BPP is the class of languages decided by a probabilistic PTM in polynomial time with two-sided error at most 1/3 (amplifiable to any ε > 0 via repetition). BPP trivially contains P. It is widely believed (but unproven) that BPP ⊆ NP and BPP ⊆ P with high probability, though NP ⊆ BPP would cause PH to collapse, suggesting BPP is 'small' relative to NP. BPP captures practical randomized algorithms where error probability is controllable and output distribution matters.
You already know that P captures problems solvable efficiently by deterministic machines, and that probabilistic Turing machines extend the deterministic model by allowing random coin flips during computation. BPP (Bounded-error Probabilistic Polynomial time) is the complexity class that asks: what can we solve efficiently if we allow randomness, provided we keep errors under control? Specifically, a language L is in BPP if there exists a probabilistic Turing machine that runs in polynomial time and, for every input, gives the correct answer with probability at least 2/3. The machine can err on both sides — it might say "yes" when the answer is "no," or "no" when the answer is "yes" — but each type of error occurs with probability at most 1/3.
The choice of 1/3 as the error bound might seem arbitrary, and in a deep sense it is. The remarkable property of BPP is error amplification: by running the same algorithm multiple times and taking a majority vote, you can drive the error probability down exponentially. Run it 100 times and accept the majority answer, and your error probability drops to something astronomically small — far below the chance of a cosmic ray flipping a bit in your deterministic computer. This means the 1/3 threshold is not special; any constant strictly between 0 and 1/2 defines the same class. What matters is the gap between the success probability and 1/2.
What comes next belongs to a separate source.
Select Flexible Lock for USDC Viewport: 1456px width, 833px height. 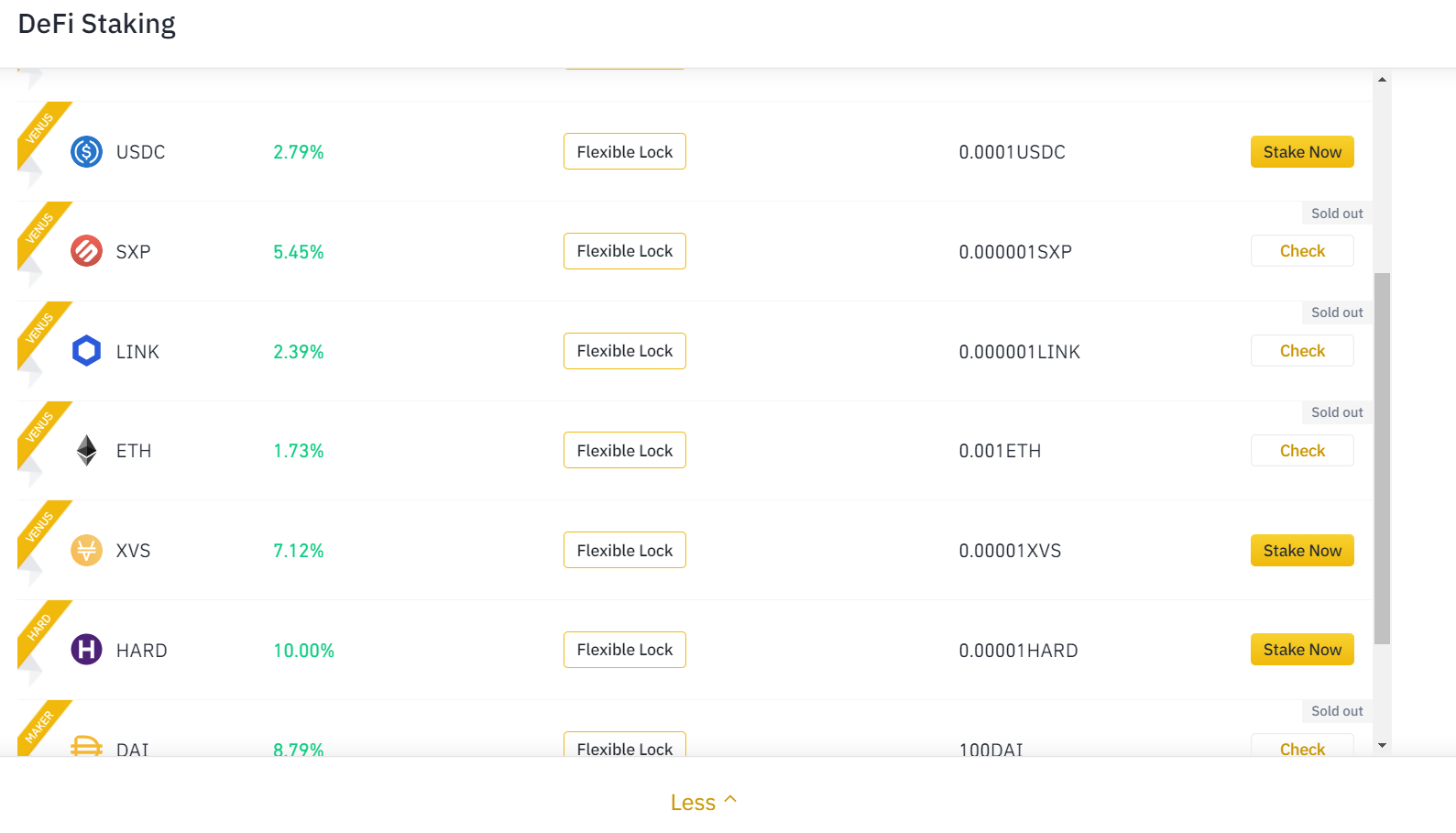(624, 152)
Every problem in P is trivially in BPP — a deterministic algorithm is just a probabilistic one that never flips coins, so its error probability is zero. The deeper question is whether BPP is *strictly* larger than P. Most complexity theorists believe BPP = P, meaning randomness does not actually help for decision problems when you have enough time. Evidence for this belief comes from derandomization results: under plausible circuit complexity assumptions, every BPP algorithm can be simulated deterministically in polynomial time using pseudorandom generators. The celebrated proof that primality testing is in P (the AKS algorithm) is a concrete example — the randomized Miller-Rabin test was in BPP for decades before a deterministic polynomial algorithm was found.
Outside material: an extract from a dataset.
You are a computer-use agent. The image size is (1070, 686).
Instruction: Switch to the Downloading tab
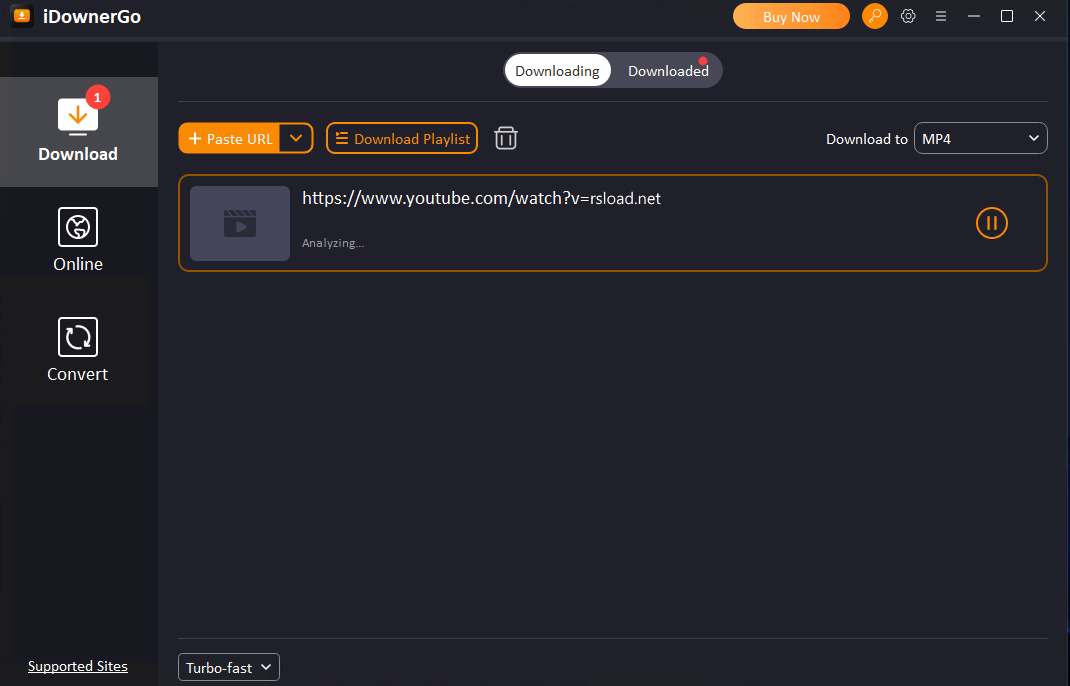tap(557, 71)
BPP's relationship to NP is subtle. BPP is not known to be contained in NP, nor is NP known to be contained in BPP. However, if NP ⊆ BPP, the polynomial hierarchy would collapse to its second level — a consequence considered unlikely. This suggests that BPP is "small" and does not contain the hard problems in NP. In practice, BPP captures the power of real-world randomized algorithms: problems like polynomial identity testing and certain approximation tasks where flipping coins yields efficient solutions with controllable, negligible error. The class formalizes the intuition that an algorithm you can trust 99.9999% of the time is, for all practical purposes, as good as a deterministic one.